La compañía gala no deja de ser notícia por unos u otros motivos. Hace algunos días, uno de sus directivos evidenciaba discrepancias internas al afirmar- casi literalmente - que los multimillonarios beneficios de la empresa eran inversamente proporcionales a la originalidad de sus videojuegos, y que esa dinámica debía cambiar radicalmente. Ayer, se confirmaba que el esperadísimo Far Cry 2 verá la luz, además de en PC, en PS3 y X360. Y hoy, nos hemos despertado con uno de esos anuncios que hacen que toda la magia y la emoción de los videojuegos, se pierdan en detrimento del frío cálculo económico.

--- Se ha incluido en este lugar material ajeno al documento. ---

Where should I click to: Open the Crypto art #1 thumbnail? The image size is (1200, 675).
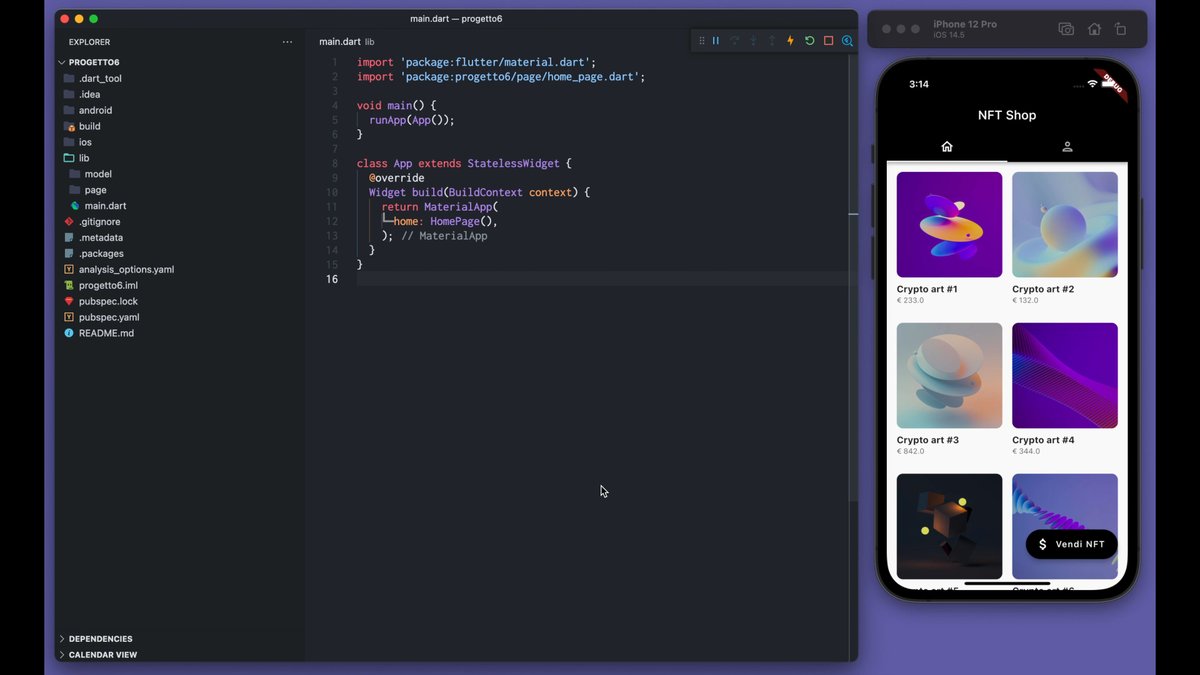coord(949,225)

Me explico: Ubisoft acaba de confirmar que retrasa la salida de (precisamente) Far Cry 2, Tom Clancy’s EndWar y Brothers In Arms: Hell’s Highway hasta como mínimo mediados de 2008. Lo curioso es que en este caso no se trata de problemas en la programación, conversiones a uno u otro soporte, o retoques gráficos de última hora; más bien al contrario, parece ser que el estadio de desarrollo de estas esperadísimas franquicias es bastante avanzado. La base real del retraso está en que, después de analizar los resultados de ventas del ejercicio 2007-2008, los cuales han sido sencillamente espectaculares (gracias entre otros factores a Assassin’s Creed o Rainbow Six), han preferido incluir los títulos a los que antes aludíamos en el siguiente ejercicio fiscal, simplemente para mejorar e incrementar, si cabe aún más, sus ya de por sí más que seguros opulentos beneficios de cara a sus accionistas.

En resumen, han preferido supeditar la ilusión de millones de gamers a una cuenta de resultados. A pesar de que seguramente el interés por esos títulos apenas se resentirá, no creo que sea la mejor de las políticas comerciales. Así pues, tarjeta amarilla.